**Text segment**

○ ○ ○ ○

Europa

Bavaria, Appenzell
and the Constellation Gallia
Travels with an imaginary fromager in Bavaria and Switzerland.
These notes on traveling in search of cheese continue from Tangier and Andalucia.
"It's not about the cheese!" might have been St. Deuberex Montclair's most famous words. But Montclair doesn't exist.
A few years ago, Jane and I decided to follow in the footsteps of the world's greatest cheese traveler in search of the world's finest artisanal cheeses and the places where they are made.
Other travel writers seem to be doing it all the time, following the routes of their favorite icon or explorer. But after agreeing to a lifelong journey, we found that the subject of our travels simply didn't exist. And so we invented him – an imaginary guide whose wisdom exceeds that of every other travel writer's muse.
Jane and I carry our sleeping son to a restaurant in a small alpine town in the Allgäu region of Bavaria. This is a favorite of my parents, and a chance for them to show it to Jane's mom in the few days we have left before fifty friends and family converge here.

○ ○ ○ ○

**Data for this task**
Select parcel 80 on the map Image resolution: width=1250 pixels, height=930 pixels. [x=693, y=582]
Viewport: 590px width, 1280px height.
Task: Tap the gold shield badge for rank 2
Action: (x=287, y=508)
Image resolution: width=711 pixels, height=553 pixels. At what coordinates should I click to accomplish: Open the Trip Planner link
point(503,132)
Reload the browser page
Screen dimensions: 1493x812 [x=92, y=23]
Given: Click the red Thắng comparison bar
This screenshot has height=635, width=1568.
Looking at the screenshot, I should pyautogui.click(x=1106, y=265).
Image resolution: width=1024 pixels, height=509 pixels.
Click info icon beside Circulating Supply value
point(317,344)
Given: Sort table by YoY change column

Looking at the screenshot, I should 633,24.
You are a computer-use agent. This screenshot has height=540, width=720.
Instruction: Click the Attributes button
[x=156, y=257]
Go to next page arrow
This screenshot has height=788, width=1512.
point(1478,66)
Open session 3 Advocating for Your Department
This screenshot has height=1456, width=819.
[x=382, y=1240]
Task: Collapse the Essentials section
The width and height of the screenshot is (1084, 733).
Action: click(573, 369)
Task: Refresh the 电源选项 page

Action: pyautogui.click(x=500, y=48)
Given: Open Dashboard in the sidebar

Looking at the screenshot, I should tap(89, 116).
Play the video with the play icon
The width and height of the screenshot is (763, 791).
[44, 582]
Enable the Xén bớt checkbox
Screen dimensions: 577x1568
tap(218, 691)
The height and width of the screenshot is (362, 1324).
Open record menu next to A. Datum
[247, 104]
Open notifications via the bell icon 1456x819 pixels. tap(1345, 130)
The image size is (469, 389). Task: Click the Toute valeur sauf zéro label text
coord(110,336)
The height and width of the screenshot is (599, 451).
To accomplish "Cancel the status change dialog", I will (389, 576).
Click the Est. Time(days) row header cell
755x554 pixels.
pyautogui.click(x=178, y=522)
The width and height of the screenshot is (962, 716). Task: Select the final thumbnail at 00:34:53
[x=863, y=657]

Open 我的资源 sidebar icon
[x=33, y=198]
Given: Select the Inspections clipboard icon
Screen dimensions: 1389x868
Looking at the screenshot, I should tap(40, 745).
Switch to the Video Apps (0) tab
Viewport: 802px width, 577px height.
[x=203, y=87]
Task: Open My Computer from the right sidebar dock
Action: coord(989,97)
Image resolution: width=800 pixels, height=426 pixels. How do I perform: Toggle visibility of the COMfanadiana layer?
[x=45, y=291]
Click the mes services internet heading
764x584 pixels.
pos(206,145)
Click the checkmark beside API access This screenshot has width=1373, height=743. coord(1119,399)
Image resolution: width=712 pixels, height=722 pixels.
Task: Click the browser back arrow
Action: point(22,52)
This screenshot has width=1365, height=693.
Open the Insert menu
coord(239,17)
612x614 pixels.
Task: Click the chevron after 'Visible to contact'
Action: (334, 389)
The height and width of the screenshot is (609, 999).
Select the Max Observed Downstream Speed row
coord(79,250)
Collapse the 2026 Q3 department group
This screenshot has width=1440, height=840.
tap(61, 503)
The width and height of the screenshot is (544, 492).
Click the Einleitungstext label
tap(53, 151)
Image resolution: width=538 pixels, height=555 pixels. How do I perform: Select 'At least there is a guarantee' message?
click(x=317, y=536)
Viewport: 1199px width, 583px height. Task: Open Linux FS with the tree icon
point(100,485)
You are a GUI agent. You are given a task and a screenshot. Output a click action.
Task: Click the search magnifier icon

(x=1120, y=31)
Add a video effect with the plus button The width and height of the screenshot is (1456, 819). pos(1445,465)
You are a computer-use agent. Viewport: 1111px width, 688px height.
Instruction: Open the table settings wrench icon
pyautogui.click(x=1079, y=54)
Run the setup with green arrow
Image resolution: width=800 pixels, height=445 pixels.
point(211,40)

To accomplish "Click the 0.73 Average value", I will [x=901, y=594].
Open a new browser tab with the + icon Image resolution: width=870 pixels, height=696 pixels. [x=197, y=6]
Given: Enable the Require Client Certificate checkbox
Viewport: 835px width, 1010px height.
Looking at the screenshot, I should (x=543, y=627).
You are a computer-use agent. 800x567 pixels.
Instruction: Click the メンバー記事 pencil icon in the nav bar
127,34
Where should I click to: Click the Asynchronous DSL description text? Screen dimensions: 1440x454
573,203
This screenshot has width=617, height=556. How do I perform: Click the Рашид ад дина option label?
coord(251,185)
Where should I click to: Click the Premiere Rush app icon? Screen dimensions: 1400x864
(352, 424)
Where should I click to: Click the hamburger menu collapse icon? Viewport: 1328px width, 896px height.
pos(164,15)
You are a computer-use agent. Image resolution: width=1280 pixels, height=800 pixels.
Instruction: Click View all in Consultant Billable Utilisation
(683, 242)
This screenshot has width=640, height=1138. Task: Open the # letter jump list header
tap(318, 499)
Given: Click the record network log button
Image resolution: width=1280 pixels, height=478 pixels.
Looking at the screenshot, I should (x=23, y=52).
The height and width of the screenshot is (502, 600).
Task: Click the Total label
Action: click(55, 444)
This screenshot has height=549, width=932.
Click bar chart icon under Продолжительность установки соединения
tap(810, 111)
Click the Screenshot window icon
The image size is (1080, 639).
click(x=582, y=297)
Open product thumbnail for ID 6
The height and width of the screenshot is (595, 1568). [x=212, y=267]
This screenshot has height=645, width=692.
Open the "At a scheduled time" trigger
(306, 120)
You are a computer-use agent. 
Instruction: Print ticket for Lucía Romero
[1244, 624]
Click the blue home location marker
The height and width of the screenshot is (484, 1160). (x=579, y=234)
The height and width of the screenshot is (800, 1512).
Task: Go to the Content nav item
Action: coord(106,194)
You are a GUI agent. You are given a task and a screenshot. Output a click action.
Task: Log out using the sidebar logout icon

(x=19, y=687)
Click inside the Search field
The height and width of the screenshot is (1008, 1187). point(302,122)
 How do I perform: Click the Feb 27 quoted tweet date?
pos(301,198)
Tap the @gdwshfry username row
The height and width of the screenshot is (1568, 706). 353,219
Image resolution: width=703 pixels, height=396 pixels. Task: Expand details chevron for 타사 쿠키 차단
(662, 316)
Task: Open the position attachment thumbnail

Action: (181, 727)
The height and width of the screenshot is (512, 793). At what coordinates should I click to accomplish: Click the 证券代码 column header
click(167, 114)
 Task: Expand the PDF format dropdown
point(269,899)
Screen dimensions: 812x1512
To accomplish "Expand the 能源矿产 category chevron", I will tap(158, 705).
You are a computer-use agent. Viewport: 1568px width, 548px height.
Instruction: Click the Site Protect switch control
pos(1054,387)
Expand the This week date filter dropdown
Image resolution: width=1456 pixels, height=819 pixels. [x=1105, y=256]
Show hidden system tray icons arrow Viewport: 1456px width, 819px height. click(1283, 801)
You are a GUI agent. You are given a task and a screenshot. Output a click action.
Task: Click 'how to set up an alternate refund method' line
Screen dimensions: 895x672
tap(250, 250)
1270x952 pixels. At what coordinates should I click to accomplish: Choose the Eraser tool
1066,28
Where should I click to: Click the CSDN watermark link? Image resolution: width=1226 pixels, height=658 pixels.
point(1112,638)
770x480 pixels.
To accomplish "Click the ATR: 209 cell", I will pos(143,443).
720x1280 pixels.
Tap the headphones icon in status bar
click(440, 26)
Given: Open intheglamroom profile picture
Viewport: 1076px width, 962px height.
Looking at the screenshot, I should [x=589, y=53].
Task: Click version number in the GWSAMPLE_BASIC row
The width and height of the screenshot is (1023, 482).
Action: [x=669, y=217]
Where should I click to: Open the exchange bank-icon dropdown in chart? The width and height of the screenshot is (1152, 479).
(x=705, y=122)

○ ○ ○ ○

**Work to do**
a: Decide whether each statement agrees with the cheese travel notes, and answer yes or no for each, quoting the words of the text that settle it.
(i) St. Deuberex Montclair is a real person.
(ii) The restaurant is a favorite of Jane's mom.
(iii) The restaurant is in a small alpine town in the Allgäu region of Bavaria.
b: In the entries, take everything from the line containing "Given: Click the record network log button" down to the line containing "Action: click(55, 444)", and write those lines out again with "network log" swapped for "traffic log" and nothing else altered.

**Response list**
a:
(i) No: "But Montclair doesn't exist."
(ii) No: "This is a favorite of my parents, and a chance for them to show it to Jane's mom"
(iii) Yes: "a restaurant in a small alpine town in the Allgäu region of Bavaria"

b:
Given: Click the record traffic log button
Image resolution: width=1280 pixels, height=478 pixels.
Looking at the screenshot, I should (x=23, y=52).
The height and width of the screenshot is (502, 600).
Task: Click the Total label
Action: click(55, 444)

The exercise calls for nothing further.